Learning to Branch for Multi-Task Learning

TL;DR

This paper introduces an automated, end-to-end trainable method for learning optimal branching structures in multi-task neural networks, improving task-specific performance and reducing negative transfer.

Contribution

It proposes a novel differentiable tree-structured design space using gumbel-softmax sampling to learn where to share or branch within a network for multiple tasks.

Findings

Effective network topologies learned on synthetic, CelebA, and Taskonomy datasets.

Outperforms prior methods relying on manual or heuristic branching strategies.

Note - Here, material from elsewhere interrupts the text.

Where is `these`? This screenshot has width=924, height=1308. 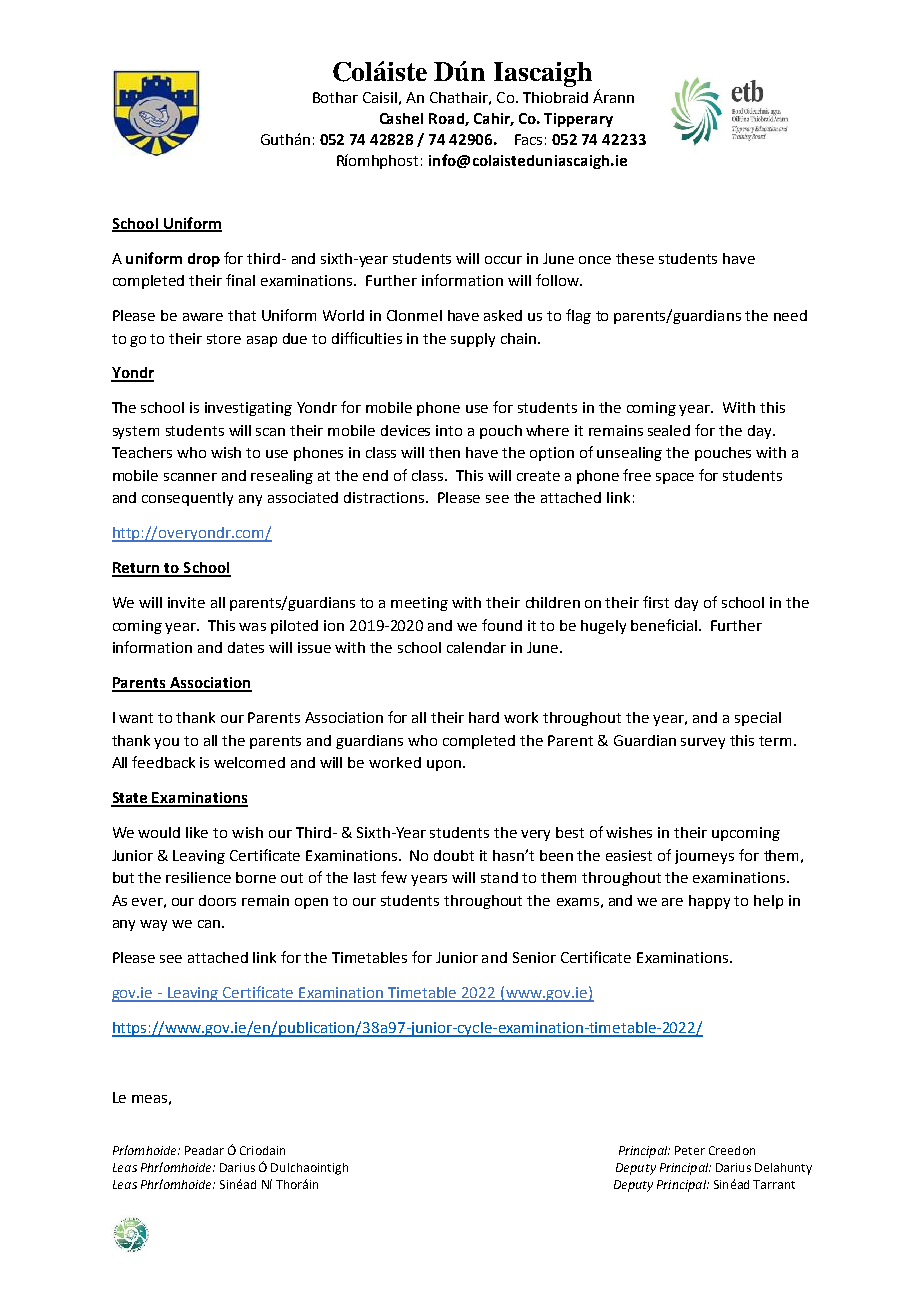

Demonstrates improved multi-task learning performance and reduced negative transfer.

Abstract

Training multiple tasks jointly in one deep network yields reduced latency during inference and better performance over the single-task counterpart by sharing certain layers of a network. However, over-sharing a network could erroneously enforce over-generalization, causing negative knowledge transfer across tasks. Prior works rely on human intuition or pre-computed task relatedness scores for ad hoc branching structures. They provide sub-optimal end results and often require huge efforts for the trial-and-error process. In this work, we present an automated multi-task learning algorithm that learns where to share or branch within a network, designing an effective network topology that is directly optimized for multiple objectives across tasks. Specifically, we propose a novel tree-structured design space that casts a tree branching operation as a gumbel-softmax sampling procedure. This enables differentiable network splitting that is end-to-end trainable. We validate the proposed method on controlled synthetic data, CelebA, and Taskonomy.